Link Prediction with get_edges_prob
I am trying to use the nested SBM for link prediction. I get the error "segmentation fault (core dumped)" running the following code.
import graph_tool.all as gt
import random
import numpy as np
G = gt.collection.data["celegansneural"]
# Advice from issue #375
G = gt.Graph(G, directed=False, prune=True)
# Find the approximate Block separation of the Network
ground_state_estimation = gt.minimize_nested_blockmodel_dl(G, mcmc_args=dict(niter=1000))
# Take 1% of the non existent edges as potential edges
potential_edges = [(v1, v2) for v1 in G.vertices() for v2 in G.vertices() if random.random() < 0.01 if not ((v1, v2) in G.edges() or v1 <= v2)]
probs = [[] for _ in range(len(potential_edges))]
bs = ground_state_estimation.get_bs()
bs += [np.zeros(1)] * (10 - len(bs))
ground_state = ground_state_estimation.copy(bs=bs, sampling=True)
def collect_edge_probs(s):
for i in range(len(potential_edges)):
p = s.get_edges_prob([potential_edges[i]], entropy_args=dict(partition_dl=False)) # Here the error seems to happen
probs[i].append(p)
gt.mcmc_equilibrate(ground_state, force_niter=1000, mcmc_args=dict(niter=10), callback=collect_edge_probs)
def get_avg(p):
p = np.array(p)
p_avg = np.exp(p).mean()
return p_avg
probabilities = [(potential_edges[i][0], potential_edges[i][1], get_avg(probs[i])) for i in range(len(potential_edges))]

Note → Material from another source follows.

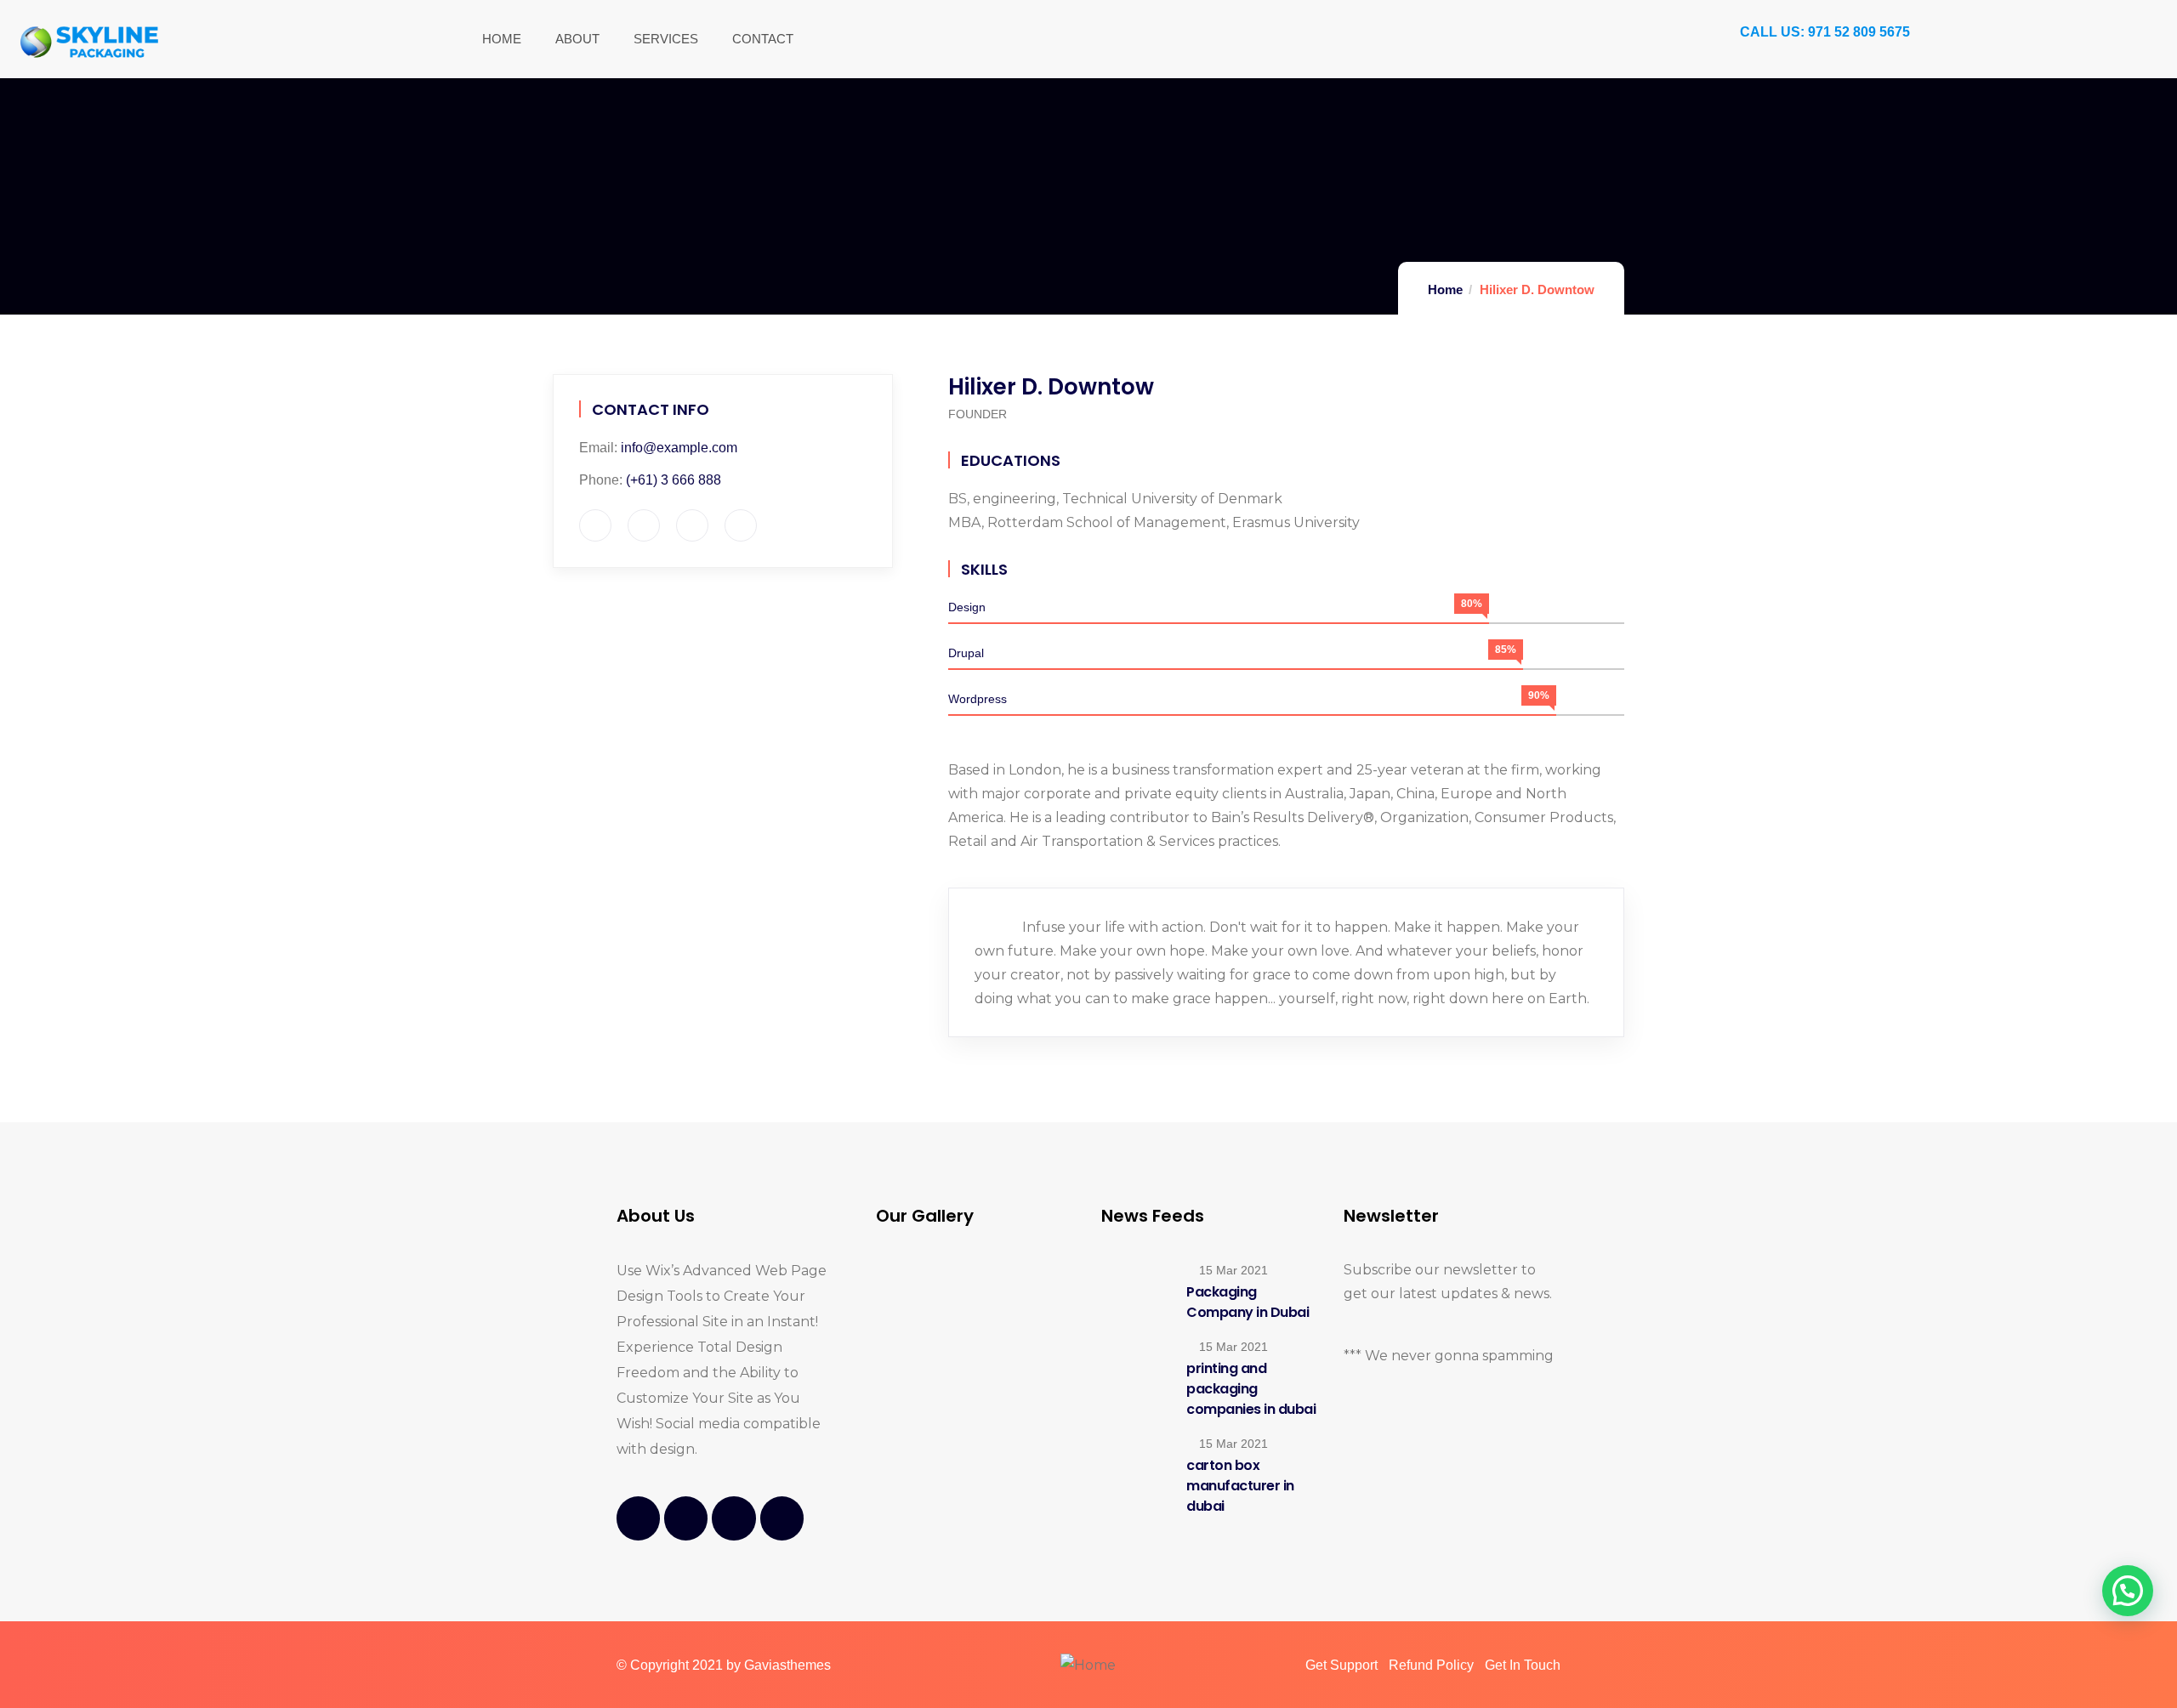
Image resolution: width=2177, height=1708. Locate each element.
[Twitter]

probabilities = sorted(probabilities, key=lambda probabilities: probabilities[2], reverse=True)
print probabilities
The error seems to appear in the function s.get_edges_prob() during one of the later calls of the function. When running with less Monte Carlo Sweeps or a smaller network it seems to work better. I used version 2.24 (latest version I could get from the apt repository), but since then no changes in the used functions have been made.